First, under the plain language of the Constitution, use of the Spending power must be in pursuit of "the general Welfare." U.S. CONST. art. I, § 8, cl. 1; Dole, 483 U.S. at 207, 107 S.Ct. 2793. Courts should defer substantially to Congress' determination as to what lies within the general welfare. Dole, 483 U.S. at 207, 107 S.Ct. 2793. Second, "if Congress desires to condition the States' receipt of federal funds, it `must do so unambiguously..., enabl[ing] the States to exercise their choice knowingly, cognizant of the consequences of their participation.'" Id. Third, any conditions attached to federal funding must be related to a federal interest. Id. And fourth, "other constitutional provisions may provide an independent bar to the conditional grant of federal funds." Id. at 208, 107 S.Ct. 2793.
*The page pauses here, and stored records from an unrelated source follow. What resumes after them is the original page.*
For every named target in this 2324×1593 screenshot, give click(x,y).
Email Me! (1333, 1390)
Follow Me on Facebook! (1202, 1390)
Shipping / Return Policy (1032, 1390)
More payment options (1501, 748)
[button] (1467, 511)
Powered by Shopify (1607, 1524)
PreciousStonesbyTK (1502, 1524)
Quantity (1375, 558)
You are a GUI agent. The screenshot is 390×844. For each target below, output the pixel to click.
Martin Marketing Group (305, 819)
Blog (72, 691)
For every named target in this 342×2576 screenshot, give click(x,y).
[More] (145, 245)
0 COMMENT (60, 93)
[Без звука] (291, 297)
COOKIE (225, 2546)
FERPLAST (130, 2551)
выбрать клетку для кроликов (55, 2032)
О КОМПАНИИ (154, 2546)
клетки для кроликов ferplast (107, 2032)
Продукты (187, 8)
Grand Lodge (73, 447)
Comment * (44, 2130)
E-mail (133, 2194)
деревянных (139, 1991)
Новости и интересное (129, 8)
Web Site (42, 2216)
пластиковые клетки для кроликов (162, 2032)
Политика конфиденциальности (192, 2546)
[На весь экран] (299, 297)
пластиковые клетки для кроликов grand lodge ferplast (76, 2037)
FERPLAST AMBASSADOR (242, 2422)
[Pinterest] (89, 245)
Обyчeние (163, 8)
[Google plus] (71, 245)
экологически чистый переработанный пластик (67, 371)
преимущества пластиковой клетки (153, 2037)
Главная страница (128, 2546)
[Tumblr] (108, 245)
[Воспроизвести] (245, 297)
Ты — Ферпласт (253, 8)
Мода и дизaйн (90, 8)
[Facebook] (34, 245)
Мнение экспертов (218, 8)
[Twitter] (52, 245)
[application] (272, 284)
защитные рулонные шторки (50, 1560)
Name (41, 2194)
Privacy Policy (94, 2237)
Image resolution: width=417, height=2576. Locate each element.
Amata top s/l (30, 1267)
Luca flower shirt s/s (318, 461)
1. Pursuit of the general welfare

The Court of Appeals for the Ninth Circuit recently held that RLUIPA satisfies the first part of the Dole test in that Congress' attempt to protect prisoners' religious rights is in line with the protections afforded by the Constitution through the First Amendment's Free Exercise Clause. Mayweathers v. Newland, 314 F.3d 1062, 1066-67 (9th Cir.2002). RLUIPA follows in the footsteps of a long-standing tradition of federal legislation that seeks to eradicate discrimination and is "designed to guard against unfair bias and infringement on fundamental freedoms." Id. at 1067 (citing to Titles VI and VII of the Civil Rights Act of 1964, which protect against numerous forms of discrimination in any program receiving federal financial assistance and in employment, respectively, and citing to Title IX, which sought, in part, to eliminate gender inequities in education). Given the Supreme Court's directive to defer substantially to Congress' judgment, we agree with the Ninth Circuit that RLUIPA's attempt to protect prisoners' religious rights and to promote the rehabilitation of prisoners falls squarely within Congress' pursuit of the general welfare under its Spending Clause authority.

2. Unambiguous conditions

The second part of the Dole test...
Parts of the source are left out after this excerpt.